The same patterns that help distributed human teams also help AI integration. This is why web frontend development is likely to be automated first—modern patterns are AI-friendly by design.

What's Next?

Will mobile development follow the same path? Not immediately. iOS and Android development are still closely tied to vendor tools and patterns. Apple's ecosystem, in particular, prioritizes "the right way" over developer independence.

But it's coming. SwiftUI and Jetpack Compose are bringing declarative UI patterns to mobile. Flutter already incorporates many of these ideas. I predict mobile development will adopt these patterns within 2-3 years.

Is This Good or Bad?

My feelings about these changes have evolved from resistance to acceptance to enthusiasm. Yes, these patterns might feel wrong to someone trained in traditional software architecture. But they solve real-world problems that traditional architecture often doesn't address.

The question isn't "Is this clean code?" but "Does this help teams deliver value without bottlenecks?"

As a Japanese engineer, I initially struggled with this shift.
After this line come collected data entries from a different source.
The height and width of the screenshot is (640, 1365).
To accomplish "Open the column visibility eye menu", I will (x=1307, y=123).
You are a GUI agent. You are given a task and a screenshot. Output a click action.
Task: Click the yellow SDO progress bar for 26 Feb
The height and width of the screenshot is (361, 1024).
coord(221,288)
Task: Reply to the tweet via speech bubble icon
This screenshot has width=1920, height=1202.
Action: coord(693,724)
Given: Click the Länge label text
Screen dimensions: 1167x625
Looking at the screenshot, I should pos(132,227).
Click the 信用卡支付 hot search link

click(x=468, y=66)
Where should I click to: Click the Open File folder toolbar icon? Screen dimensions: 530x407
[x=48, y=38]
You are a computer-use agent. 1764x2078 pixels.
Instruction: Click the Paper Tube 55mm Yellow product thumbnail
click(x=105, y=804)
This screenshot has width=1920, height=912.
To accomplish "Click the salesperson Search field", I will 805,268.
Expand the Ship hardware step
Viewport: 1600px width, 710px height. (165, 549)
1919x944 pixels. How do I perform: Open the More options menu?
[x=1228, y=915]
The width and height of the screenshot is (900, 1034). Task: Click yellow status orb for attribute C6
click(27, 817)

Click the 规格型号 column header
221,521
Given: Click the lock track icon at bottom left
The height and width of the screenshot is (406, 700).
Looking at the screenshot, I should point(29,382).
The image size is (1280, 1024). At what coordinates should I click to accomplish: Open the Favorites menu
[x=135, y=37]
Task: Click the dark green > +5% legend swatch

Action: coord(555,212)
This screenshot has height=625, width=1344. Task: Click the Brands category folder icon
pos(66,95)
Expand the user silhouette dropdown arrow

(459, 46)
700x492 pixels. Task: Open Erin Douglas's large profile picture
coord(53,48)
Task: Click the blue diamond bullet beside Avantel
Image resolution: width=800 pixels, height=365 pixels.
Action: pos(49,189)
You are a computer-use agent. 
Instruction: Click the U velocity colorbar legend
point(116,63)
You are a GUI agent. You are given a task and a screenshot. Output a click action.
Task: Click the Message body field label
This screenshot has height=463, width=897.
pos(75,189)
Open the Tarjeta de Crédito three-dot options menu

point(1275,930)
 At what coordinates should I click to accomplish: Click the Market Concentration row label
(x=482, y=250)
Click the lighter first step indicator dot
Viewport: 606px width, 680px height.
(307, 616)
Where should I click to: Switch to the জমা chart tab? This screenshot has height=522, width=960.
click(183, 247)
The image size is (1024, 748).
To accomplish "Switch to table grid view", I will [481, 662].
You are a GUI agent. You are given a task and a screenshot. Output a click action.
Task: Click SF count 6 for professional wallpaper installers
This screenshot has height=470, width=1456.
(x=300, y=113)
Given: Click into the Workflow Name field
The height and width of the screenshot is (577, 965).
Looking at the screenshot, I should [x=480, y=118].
Our culture values craftsmanship and precision. But I've learned that different scales of development require different approaches.

Reflections on Cohesive Programming

I've seen benefits when teams bring related code closer together, even when it crosses traditional boundaries. There's value in prioritizing independent development over perfect abstraction, and in choosing technologies that reduce dependencies between teams.

Sometimes, the most practical solution is to embrace patterns that work well with copy-paste development and to value working code that delivers results over architecturally perfect solutions.

The future of frontend isn't in perfect separation of concerns. It's in context-aware design that helps real teams build real products in a distributed world.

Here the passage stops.